Case-study part 2: Explore basics of context engineering
Objectives
Understand how memory behave in agentic systems
Explore how to apply context engineering techniques in real-world
What Is Context?
Context is the complete information the agent needs to make decisions. It includes:
Short-term context:
Immediate context: Current conversation, active scenario
Session context: User’s state within one session
Long-term context: User’s profile across sessions
Session Management
What Is a Session?
A session represents one continuous interaction between user and agent:
session_service = SqliteSessionService("sessions.db")
Sessions are:
Persistent: Stored in a database
Isolated: One user, one conversation thread
Stateful: Maintain variables that evolve during the conversation
How Sessions Store State
Python implementation
# In tools.py
def select_scenario(tool_context: Context, scenario_id: str) -> dict:
# These go into session state
tool_context.state["active_scenario_id"] = scenario_id
tool_context.state["words_practiced"] = []
tool_context.state["exchange_count"] = 0
# In agent.py - on_after_agent callback
async def on_after_agent(callback_context: CallbackContext):
count = callback_context.state.get("exchange_count", 0)
callback_context.state["exchange_count"] = count + 1 # Persisted
Session State Schema
Session State = {
"active_scenario_id": "cafe", # Current practice scenario
"words_practiced": ["en kaffe", "å betale"], # Words learned this session
"exchange_count": 5, # Number of turns in conversation
# Cross-session profile
"user:completed_scenarios": 3,
"user:weak_words": ["kort eller kontant?", "heisen"],
# Additional context
"user:preferred_difficulty": "intermediate"
}
Retrieving Session State
Python implementation
# In on_before_agent
state = callback_context.state
scenario_id = state.get("active_scenario_id")
words_practiced = state.get("words_practiced", [])
# Used to build dynamic instruction
if scenario_id and scenario_id in SCENARIOS:
scenario = SCENARIOS[scenario_id]
new_instruction = build_instruction(scenario, state)
Memory Architectures
Our agent uses two-tier memory:
Tier 1: Short-Term Memory (Session State)
Scope: Current conversation only
Capacity: Small (dictionary)
Retrieval: Instant (in-memory access)
Content: Active scenario, current words practiced, exchange count
Python implementation
# Accessed every turn
state.get("active_scenario_id")
state.get("words_practiced")
Tier 2: Long-Term Memory (Persistent Storage)
Scope: Across all sessions
Capacity: Large (database)
Retrieval: On-demand (memory search)
Content: Completed scenarios, weak words, interaction history
Python implementation
# From on_before_agent
memories = await callback_context.search_memory("scenario fullført")

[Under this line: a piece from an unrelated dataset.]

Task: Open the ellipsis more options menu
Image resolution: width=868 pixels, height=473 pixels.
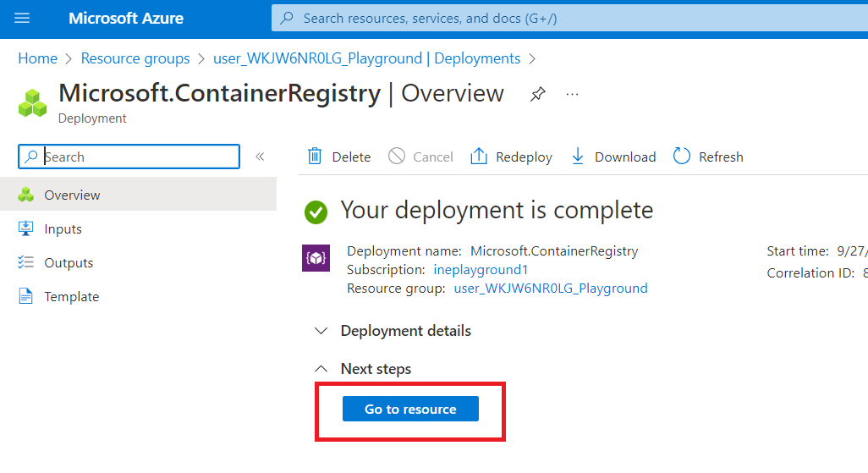Action: click(573, 94)
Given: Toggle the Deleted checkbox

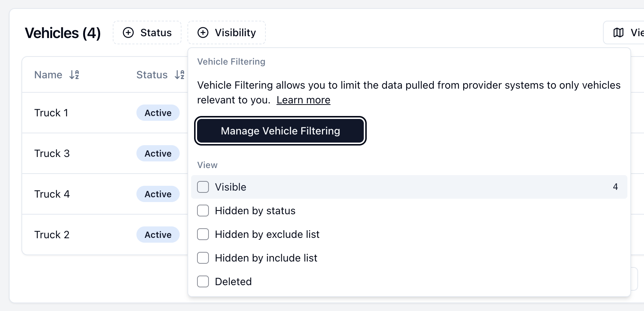Looking at the screenshot, I should [203, 281].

if memories and memories.memories:
memory_info = "\n\nKontekst fra tidligere samtaler:\n"
for mem in memories.memories[-3:]: # Last 3 memories
memory_info += f"- {mem.content...}\n"
Memory Lifecycle
Turn 1 of Session A:
├─ Short-term: empty
├─ Long-term: search for past completions
└─ Add personalization to instruction
Turn 2 of Session A:
├─ Short-term: words_practiced = ["en kaffe"]
└─ Update persists in session
Turn 3 of Session A:
├─ on_after_agent: serialize session to memory
├─ Long-term: "User practiced scenario:cafe, learned 1 words"
└─ Memory serves future sessions
Session B (next day):
├─ Short-term: reset (new session)
├─ Long-term: "User completed cafe scenario before"
└─ Memory retrieval enables personalization ("Glad to see you back!")
How Memory Informs Behavior
Dynamic Instruction Building Using Memory:
Python implementation
# From prompts.py
def build_instruction(scenario: dict, state: dict) -> str:
weak_words = state.get("user:weak_words", [])
# Memory informs instruction
if weak_words:
instruction += f"VIKTIG: In previous conversations, the user struggled with: {weak_words}.\n"
instruction += "Try to incorporate them into the conversation.\n"
The instruction evolves based on:
Immediate session state (active scenario)
Long-term memory (weak words from past attempts)
Example:
Session 1:
User struggles with: "kort eller kontant?" (card or cash?)
→ Stored in memory as weak_word
Session 2 (next day):
on_before_agent loads memory
build_instruction includes: "Try to use 'kort eller kontant?' in conversation"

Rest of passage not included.